I never knew about the Lie Nielson panel gauge. Thanks for the info


----------



## bobasaurus (Sep 6, 2009)

Look into Hamilton marking gauges. Cheaper, and very well made.

Edit: checked the price, and the panel gauges are actually about the same cost as the woodpeckers.


----------



## RichT (Oct 14, 2016)

> I know there's another marking gauge that's top quality for approximately $100 but can't remember the manufacturer.


I reviewed the JessEm marking gauge that sells for that. It's perfect for my needs. I also picked up a 3-in-1 Brass Marking Gauge from Lee Valley for when I want something smaller. The tip that holds a segment from a 9mm snap-off utility blade is awesome. It cuts a perfect line, and when it's dull, toss in a new segment. There are many per blade in packs you can buy anywhere. It comes with a wheel and a pin, but I doubt I'll need them.

Back to the JessEm, I have a review here, and there is more information, including a video, on their web site. I'm extremely happy with it.

Woodpeckers makes beautiful tools, but they are almost always priced out of my range. I've gotten a few on sale that are quality tools though.


----------



## CL810 (Mar 21, 2010)

I prefer Glen Drake's Tite-mark. I've tried the Hamilton and find it more awkward to hold.


----------



## waho6o9 (May 6, 2011)

Jessems' marking gauge is worthy of consideration as well.










http://www.jessem.com/wood-sabre-marking-gauge.html


----------



## TheFridge (May 1, 2014)

> I prefer Glen Drake s Tite-mark. I ve tried the Hamilton and find it more awkward to hold.
> 
> - CL810


Damn.


----------



## Gilley23 (May 9, 2017)

That Woodpecker gauge is nice, but damn it's expensive.


----------



## hairy (Sep 23, 2008)

I recently got this. http://www.incrementaltools.com/INCRA_Gauge_p/ig32.htm

It replaced a combination square. It won't do big panels. Did you see that Woodpecker won't ship that 1 time tool until November. I purchased a Delve square from them last Feb, will get it some time next month.

http://www.woodpeck.com/delvesquare.html


----------



## pranabindu (Jun 1, 2017)

Hey y'all. Finally signed up here, after lurking for about a year. Very helpful forum.

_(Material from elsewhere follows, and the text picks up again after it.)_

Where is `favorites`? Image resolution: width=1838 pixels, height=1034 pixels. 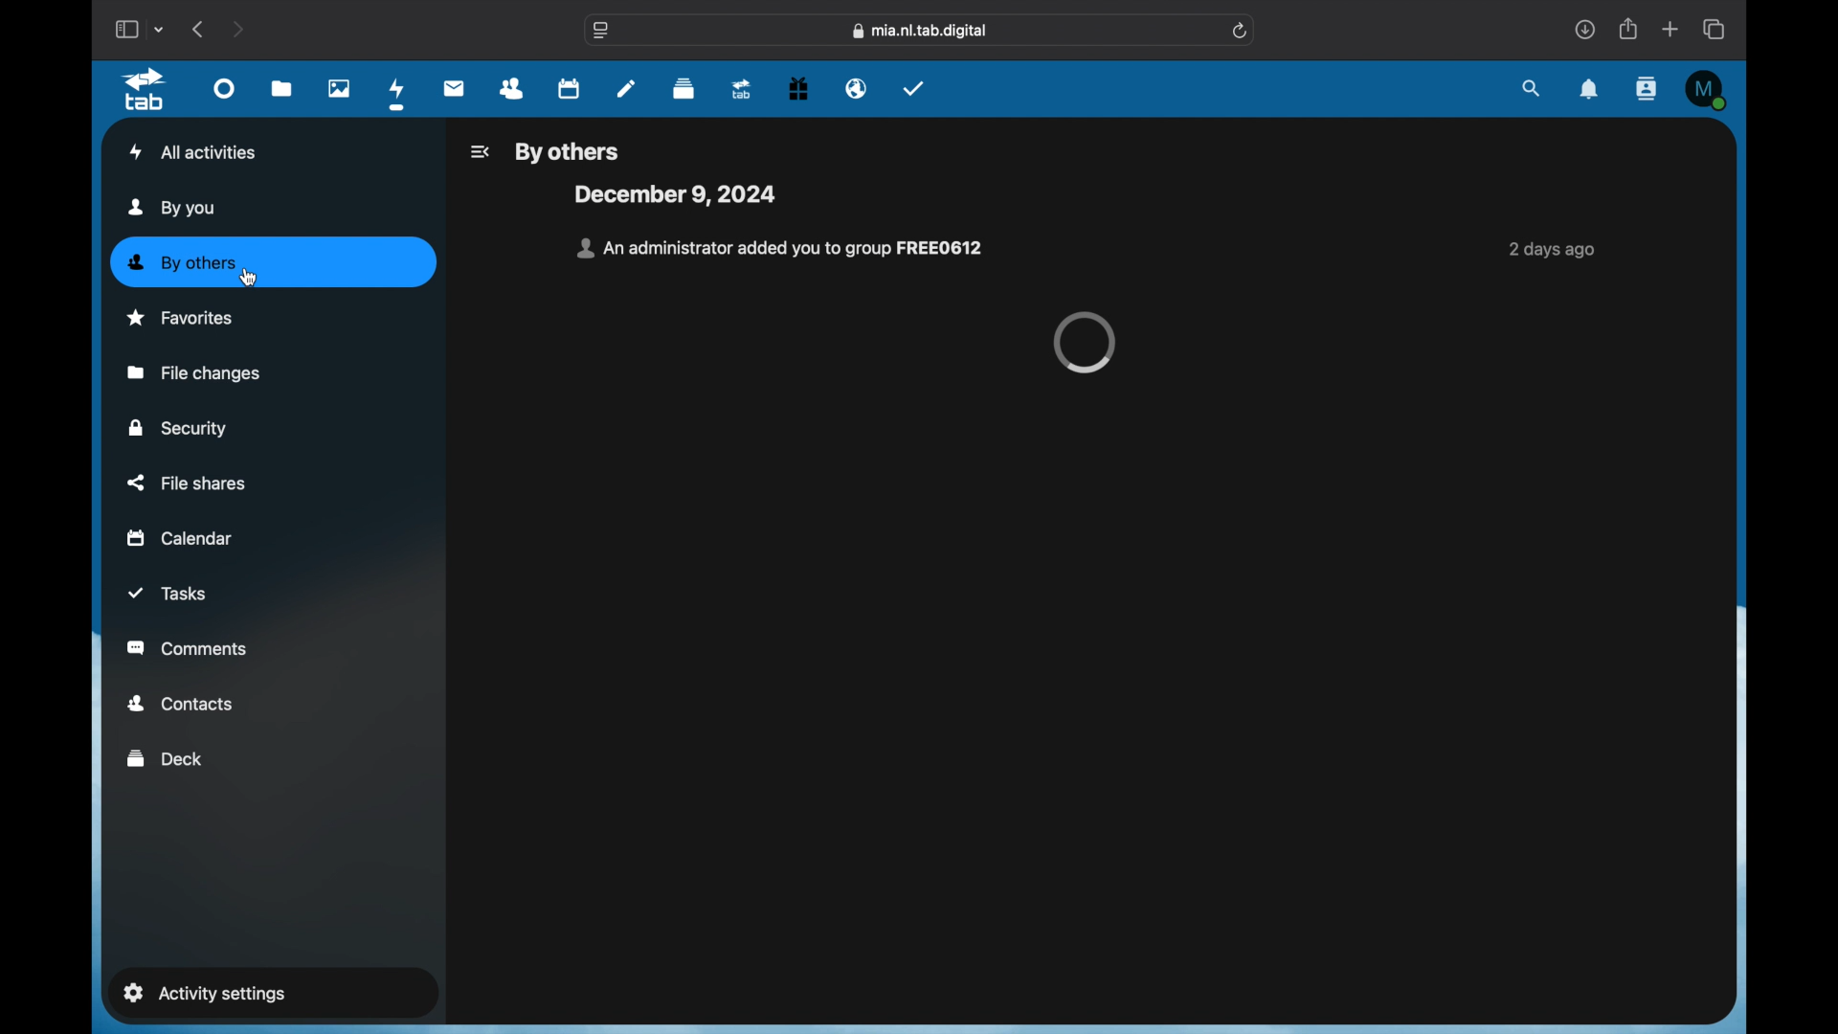
favorites is located at coordinates (182, 318).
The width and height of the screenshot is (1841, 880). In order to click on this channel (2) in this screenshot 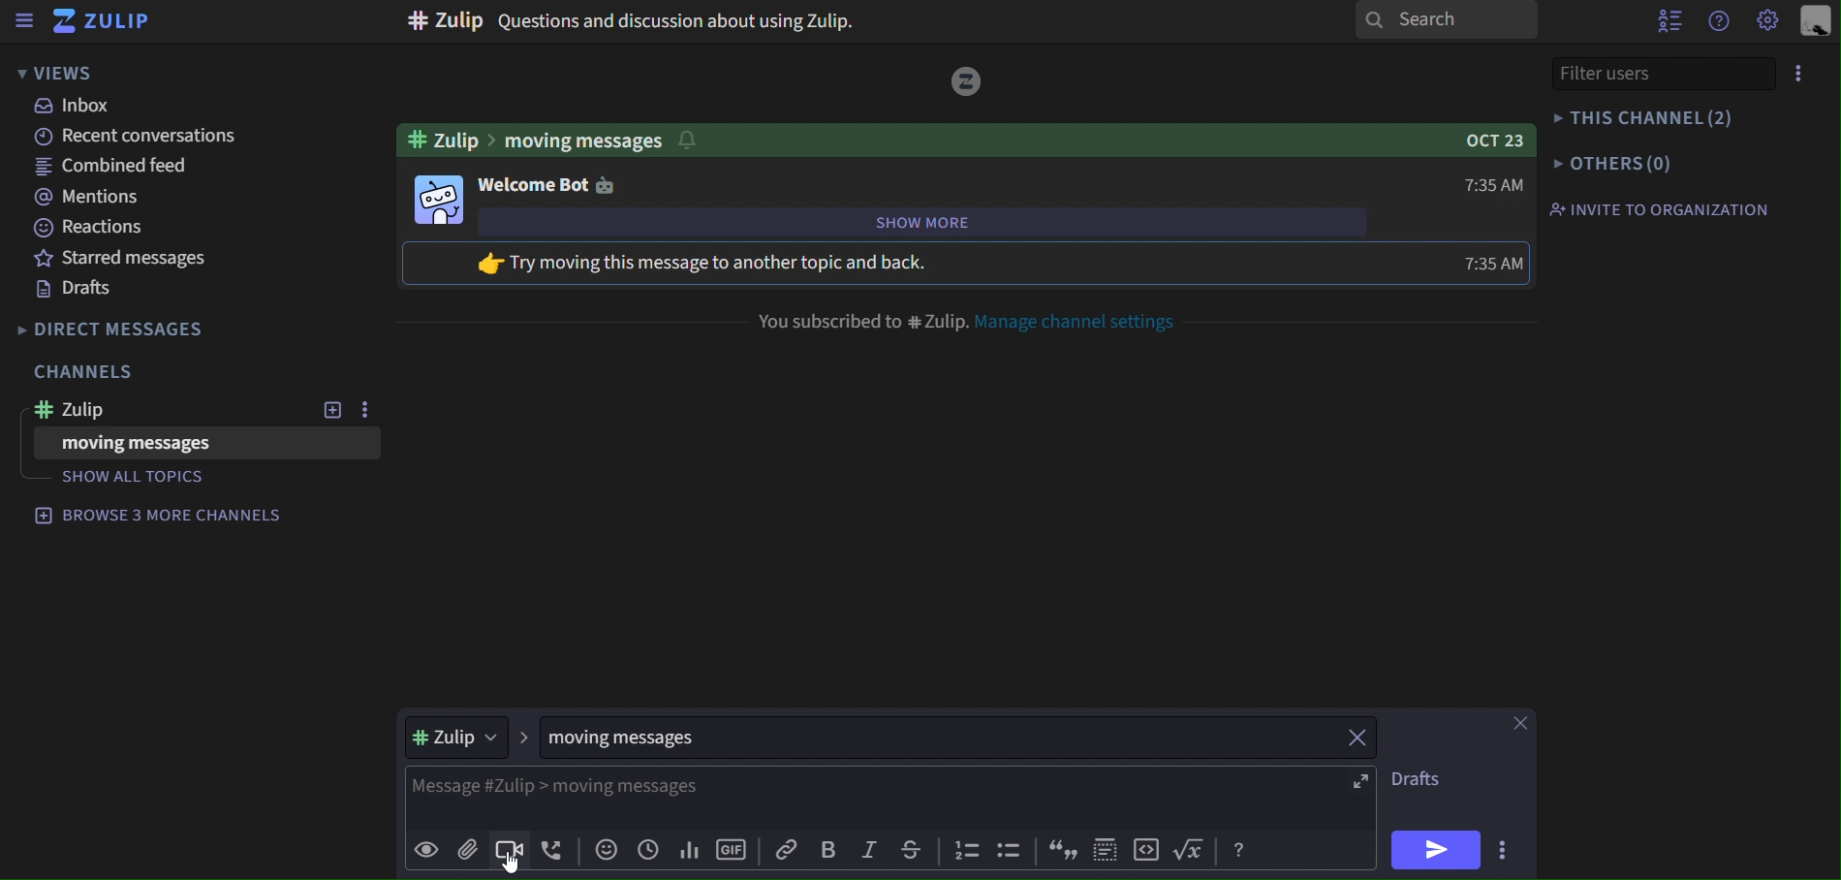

It looks like the cutting wheel on the Woodpeckers gauge does not rotate. It is my understanding that the wheel on the Veritas gauge does rotate as it is "rolled" over the face being marked. That Jessem gauge has me drooling, but I'd like to know whether the wheel on it rotates as it marks. Do any of you know whether it rotates?

Having never used a marking gauge, my intuition tells me that the rotating wheel would be easier to use. Any thoughts on this issue?

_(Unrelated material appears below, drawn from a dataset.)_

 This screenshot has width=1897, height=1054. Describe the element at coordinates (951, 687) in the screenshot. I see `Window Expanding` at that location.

Thanks for any help you might throw my way.


----------



## wapakfred (Jul 29, 2011)

The wheel on the Veritas gauge does not rotate in use.


----------



## RichT (Oct 14, 2016)

> Hey y all. Finally signed up here, after lurking for about a year. Very helpful forum.
> 
> It looks like the cutting wheel on the Woodpeckers gauge does not rotate. It is my understanding that the wheel on the Veritas gauge does rotate as it is "rolled" over the face being marked. That Jessem gauge has me drooling, but I d like to know whether the wheel on it rotates as it marks. Do any of you know whether it rotates?
> 
> ...


The JessEm wheel does not rotate. Regarding ease of use, the wheel is supposed to cut a line. If it rotated, it would be pressing into the wood, which I believe would be less effective.

You won't be disappointed with the JessEm. There are other excellent gauges, but the ability of the JessEm to set a precise measurement, as well as the ability to use it traditionally and set it to the depth of, say, a tenon face, makes it extremely versatile.


----------



## pranabindu (Jun 1, 2017)

I must be thinking of a different gauge with rotating wheel. I'll go for the JessEm - it will be my first tool from them. Thanks for the help!


----------



## TheFridge (May 1, 2014)

They call them wheel gauges but I haven't met one yet that rotates. I don't believe any of them do.


----------



## pranabindu (Jun 1, 2017)

This must be the one I was thinking of: http://www.rockler.com/rockler-wheel-marking-gauge


----------



## WelshDog (Jul 17, 2015)

These gauges are pretty nice: 
http://www.thebestthings.com/newtools/outils_cullen_tools.htm


----------